=== SELECTED EXCERPT ===
Poff v. Pennsylvania RR

Decision Date09 July 1945
Docket NumberNo. 351.,351.
Citation150 F.2d 902
PartiesPOFF v. PENNSYLVANIA R. R.
CourtU.S. Court of Appeals — Second Circuit

Ray Rood Allen and Burlingham, Veeder, Clark & Hupper, all of New York City (William S. Stuhr, Jr., of New York City, of counsel), for appellant.

Morris A. Wainger and William J. Carey, both of New York City, for appellee.

Before L. HAND, AUGUSTUS N. HAND, and FRANK, Circuit Judges.

PER CURIAM.
=== RECORDED INFORMATION ===
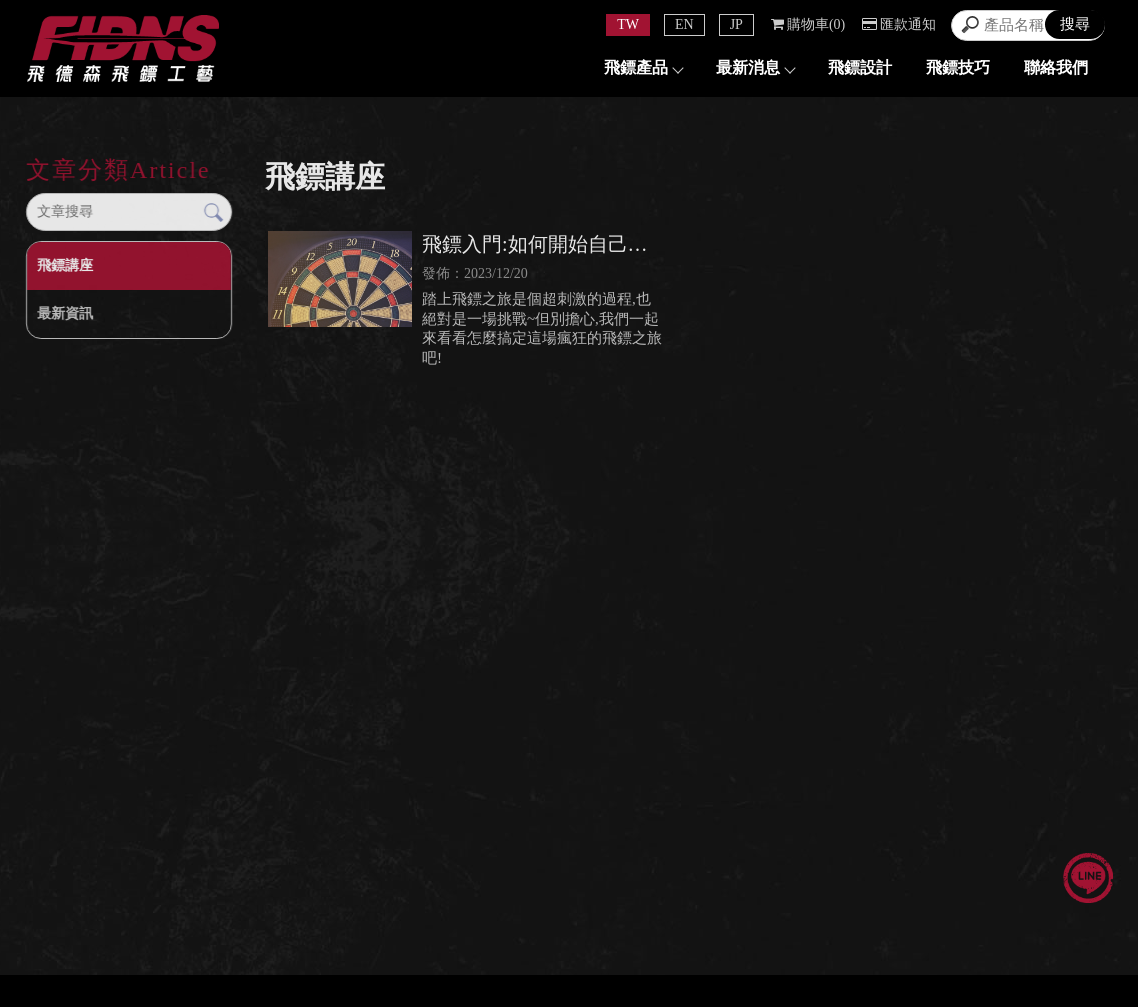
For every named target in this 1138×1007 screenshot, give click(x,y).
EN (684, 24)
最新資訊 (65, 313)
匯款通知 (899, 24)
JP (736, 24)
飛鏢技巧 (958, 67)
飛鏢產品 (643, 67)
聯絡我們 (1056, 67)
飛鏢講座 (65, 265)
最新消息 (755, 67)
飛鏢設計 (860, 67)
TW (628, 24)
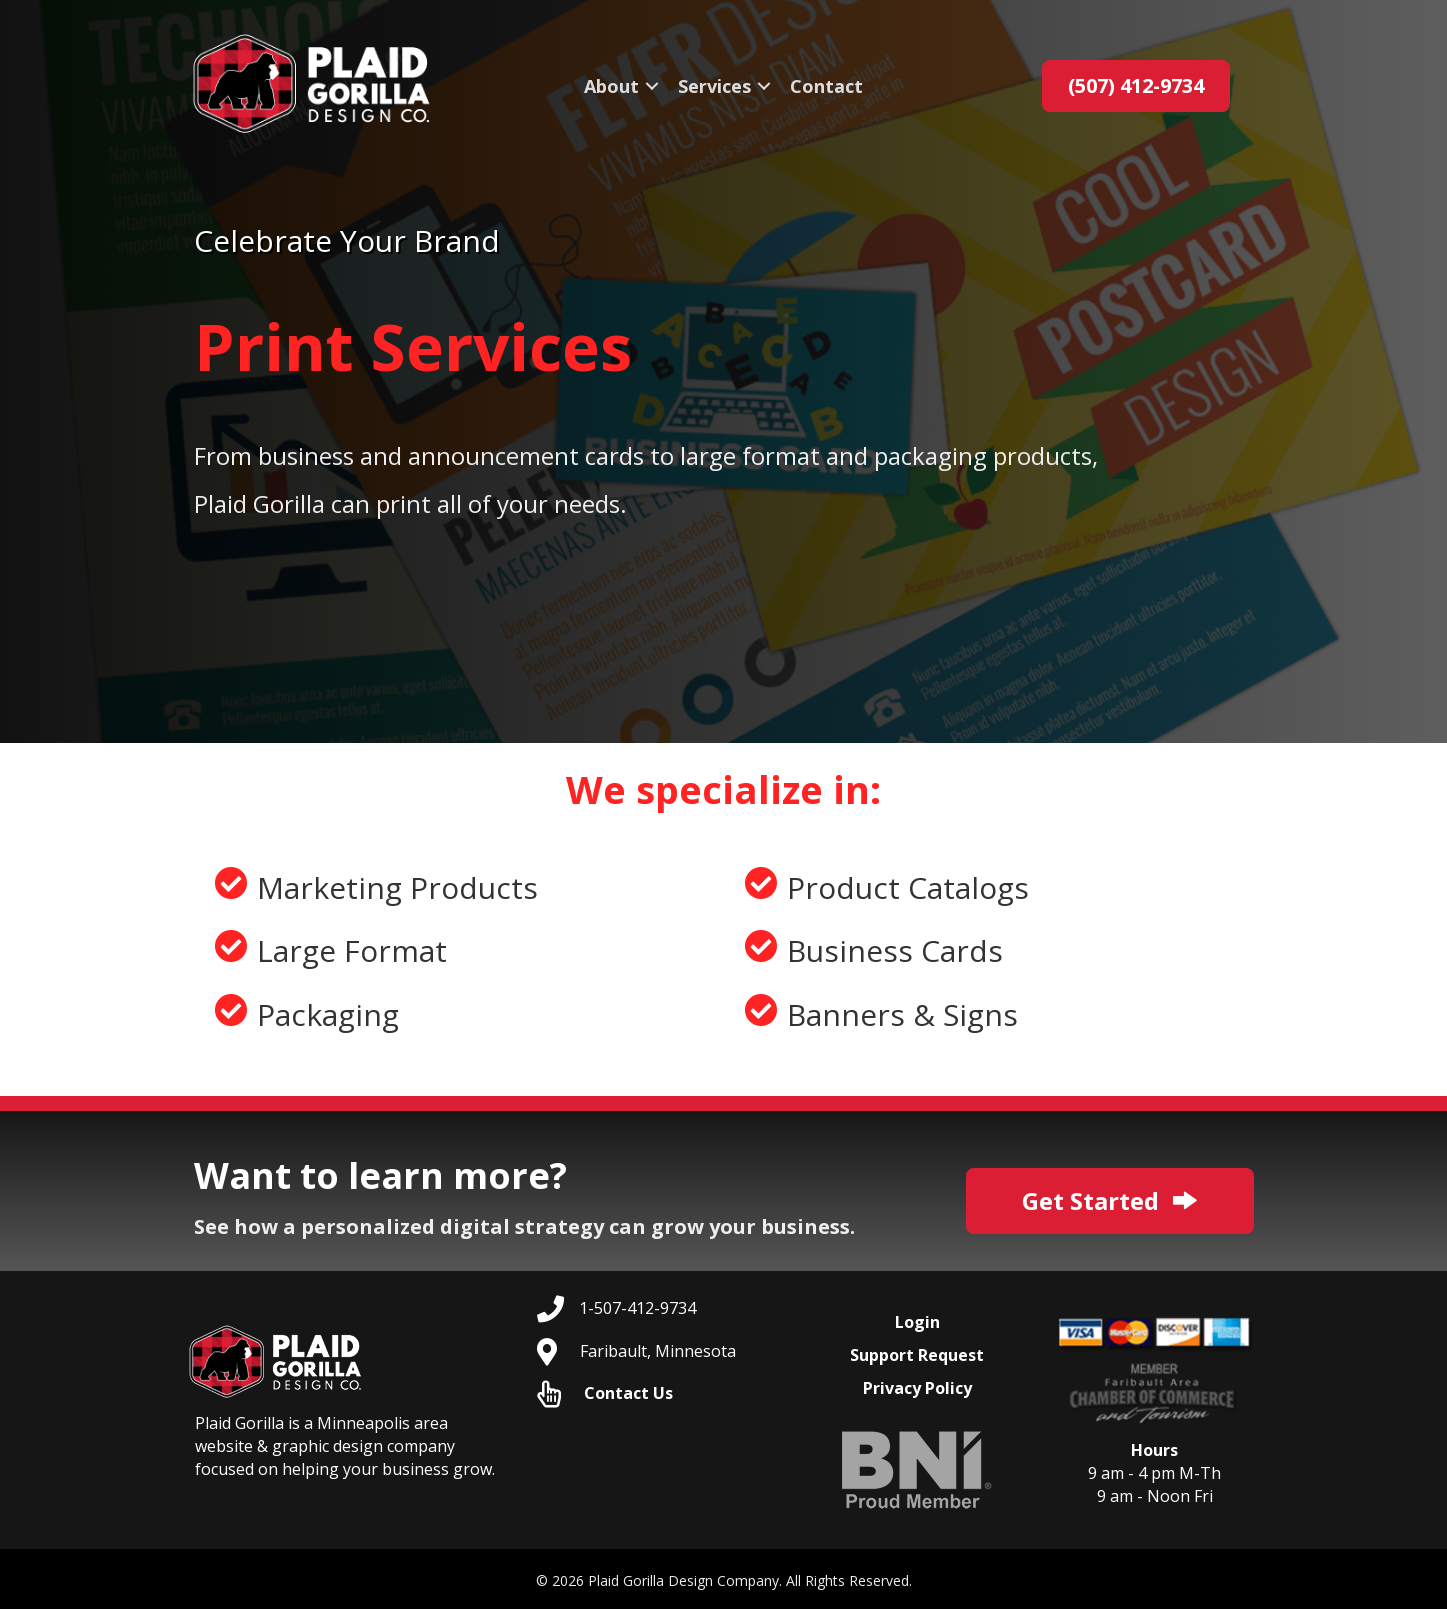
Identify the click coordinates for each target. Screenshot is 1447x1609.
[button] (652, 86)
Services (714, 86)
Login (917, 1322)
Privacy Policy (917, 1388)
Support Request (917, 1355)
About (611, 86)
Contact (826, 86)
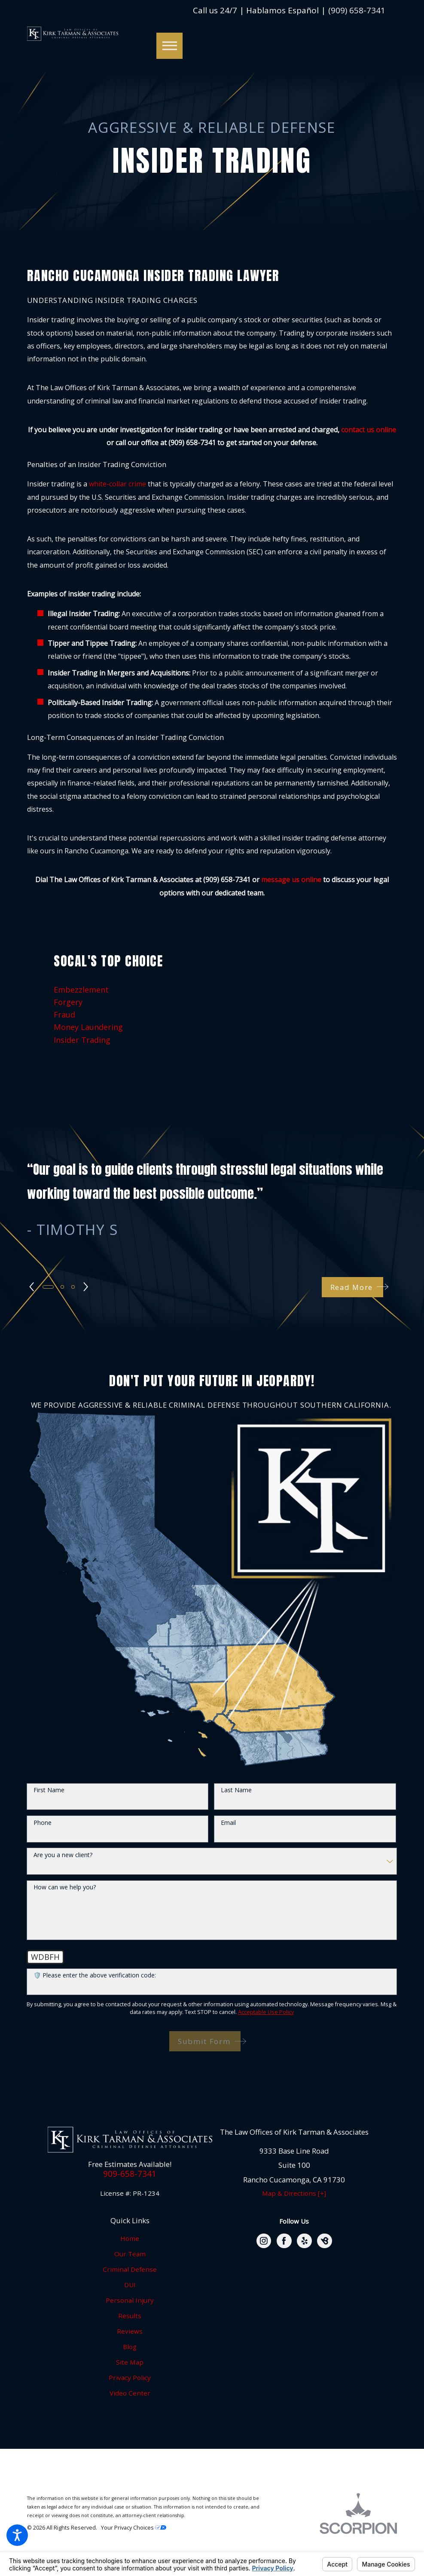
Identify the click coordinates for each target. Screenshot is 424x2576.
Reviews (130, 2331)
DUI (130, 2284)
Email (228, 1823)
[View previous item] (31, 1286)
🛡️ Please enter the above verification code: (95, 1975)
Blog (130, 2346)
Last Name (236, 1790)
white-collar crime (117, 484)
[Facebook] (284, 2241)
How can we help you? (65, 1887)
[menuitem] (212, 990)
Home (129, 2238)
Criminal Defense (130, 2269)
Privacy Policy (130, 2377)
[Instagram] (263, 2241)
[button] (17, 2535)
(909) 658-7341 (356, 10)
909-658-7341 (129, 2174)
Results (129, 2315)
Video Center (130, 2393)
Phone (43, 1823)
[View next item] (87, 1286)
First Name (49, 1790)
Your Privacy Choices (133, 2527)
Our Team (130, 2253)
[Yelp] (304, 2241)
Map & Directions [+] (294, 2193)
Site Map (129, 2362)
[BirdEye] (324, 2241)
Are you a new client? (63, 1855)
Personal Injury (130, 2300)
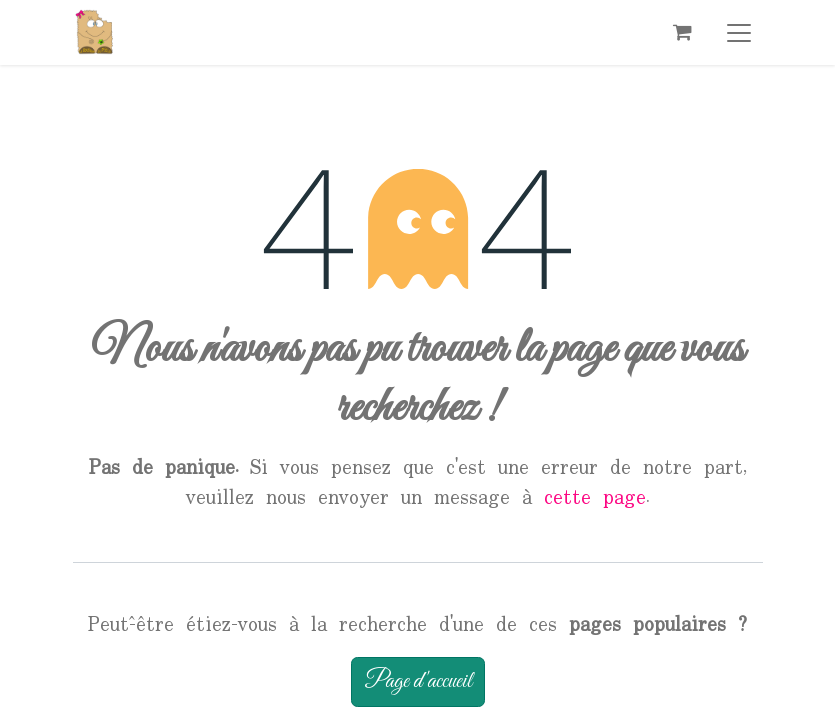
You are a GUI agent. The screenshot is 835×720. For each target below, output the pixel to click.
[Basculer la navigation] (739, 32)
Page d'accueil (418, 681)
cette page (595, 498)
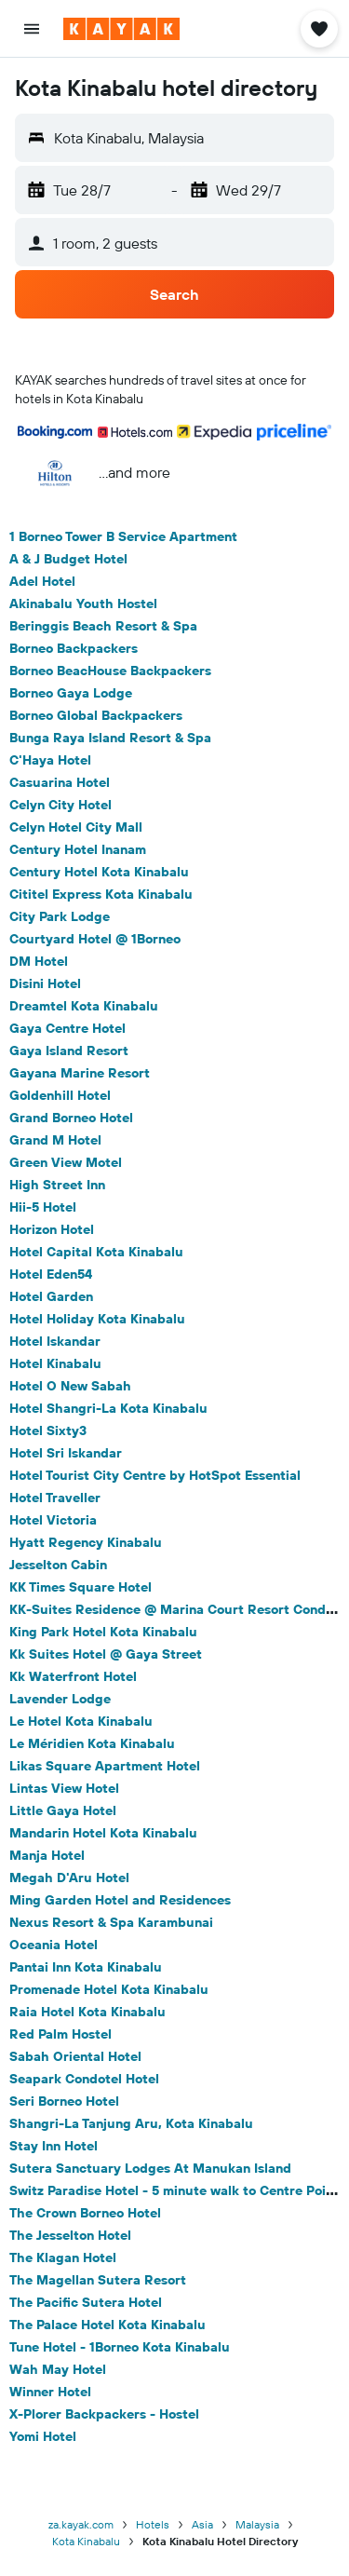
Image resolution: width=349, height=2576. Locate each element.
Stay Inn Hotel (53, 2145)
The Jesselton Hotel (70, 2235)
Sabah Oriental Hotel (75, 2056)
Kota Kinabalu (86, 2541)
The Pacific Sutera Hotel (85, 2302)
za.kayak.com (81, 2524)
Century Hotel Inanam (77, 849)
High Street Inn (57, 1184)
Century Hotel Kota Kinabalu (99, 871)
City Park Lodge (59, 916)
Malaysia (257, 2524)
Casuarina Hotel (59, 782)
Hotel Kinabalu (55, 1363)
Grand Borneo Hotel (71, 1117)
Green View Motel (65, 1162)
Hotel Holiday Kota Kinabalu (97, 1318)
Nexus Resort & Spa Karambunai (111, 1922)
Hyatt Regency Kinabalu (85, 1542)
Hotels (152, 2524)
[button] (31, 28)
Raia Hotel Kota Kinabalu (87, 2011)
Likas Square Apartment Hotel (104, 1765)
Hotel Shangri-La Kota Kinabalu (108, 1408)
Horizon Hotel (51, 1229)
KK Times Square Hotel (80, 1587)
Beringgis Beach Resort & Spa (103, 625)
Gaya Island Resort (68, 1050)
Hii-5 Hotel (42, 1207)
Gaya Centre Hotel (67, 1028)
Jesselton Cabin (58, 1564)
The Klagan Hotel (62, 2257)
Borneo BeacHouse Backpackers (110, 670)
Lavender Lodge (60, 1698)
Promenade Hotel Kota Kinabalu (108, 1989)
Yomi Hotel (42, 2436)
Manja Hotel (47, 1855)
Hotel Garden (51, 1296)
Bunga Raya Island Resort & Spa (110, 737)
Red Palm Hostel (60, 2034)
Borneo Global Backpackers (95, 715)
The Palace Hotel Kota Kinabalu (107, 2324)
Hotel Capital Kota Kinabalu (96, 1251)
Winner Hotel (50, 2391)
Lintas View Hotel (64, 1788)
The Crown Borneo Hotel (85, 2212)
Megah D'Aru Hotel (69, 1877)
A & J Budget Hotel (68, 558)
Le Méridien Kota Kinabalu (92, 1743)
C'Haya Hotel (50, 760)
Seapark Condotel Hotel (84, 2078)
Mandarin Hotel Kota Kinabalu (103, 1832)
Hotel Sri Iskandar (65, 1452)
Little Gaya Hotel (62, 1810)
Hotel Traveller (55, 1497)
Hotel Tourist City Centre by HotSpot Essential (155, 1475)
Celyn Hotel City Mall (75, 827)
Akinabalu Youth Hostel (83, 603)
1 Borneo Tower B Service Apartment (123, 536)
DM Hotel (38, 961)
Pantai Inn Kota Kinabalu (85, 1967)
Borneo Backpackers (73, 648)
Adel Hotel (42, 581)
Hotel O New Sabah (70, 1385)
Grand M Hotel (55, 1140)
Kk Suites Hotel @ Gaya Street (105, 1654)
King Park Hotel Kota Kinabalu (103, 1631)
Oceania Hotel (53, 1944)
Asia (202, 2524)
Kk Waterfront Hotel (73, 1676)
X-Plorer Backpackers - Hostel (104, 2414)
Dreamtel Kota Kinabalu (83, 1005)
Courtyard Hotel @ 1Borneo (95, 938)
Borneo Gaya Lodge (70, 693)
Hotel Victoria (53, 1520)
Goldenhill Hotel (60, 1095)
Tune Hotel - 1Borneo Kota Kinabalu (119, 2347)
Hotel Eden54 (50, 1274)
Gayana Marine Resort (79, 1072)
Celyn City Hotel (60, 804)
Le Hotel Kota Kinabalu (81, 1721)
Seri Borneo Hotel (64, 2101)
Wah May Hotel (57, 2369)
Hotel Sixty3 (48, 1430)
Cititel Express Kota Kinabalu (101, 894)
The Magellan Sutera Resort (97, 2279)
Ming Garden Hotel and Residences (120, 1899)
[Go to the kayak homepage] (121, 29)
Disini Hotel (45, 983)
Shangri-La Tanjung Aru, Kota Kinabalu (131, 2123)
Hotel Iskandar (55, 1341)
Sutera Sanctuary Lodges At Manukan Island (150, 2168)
===
- REQUIRED TASKS:
1. According to the case header, on what date was the decision issued?
2. Write out the case header word for word, starting at "Citation150 F.2d 902" and ending at "FRANK, Circuit Judges.".

- PROBLEM SOLUTIONS:
1. 09 July 1945

2.
Citation150 F.2d 902
PartiesPOFF v. PENNSYLVANIA R. R.
CourtU.S. Court of Appeals — Second Circuit

Ray Rood Allen and Burlingham, Veeder, Clark & Hupper, all of New York City (William S. Stuhr, Jr., of New York City, of counsel), for appellant.

Morris A. Wainger and William J. Carey, both of New York City, for appellee.

Before L. HAND, AUGUSTUS N. HAND, and FRANK, Circuit Judges.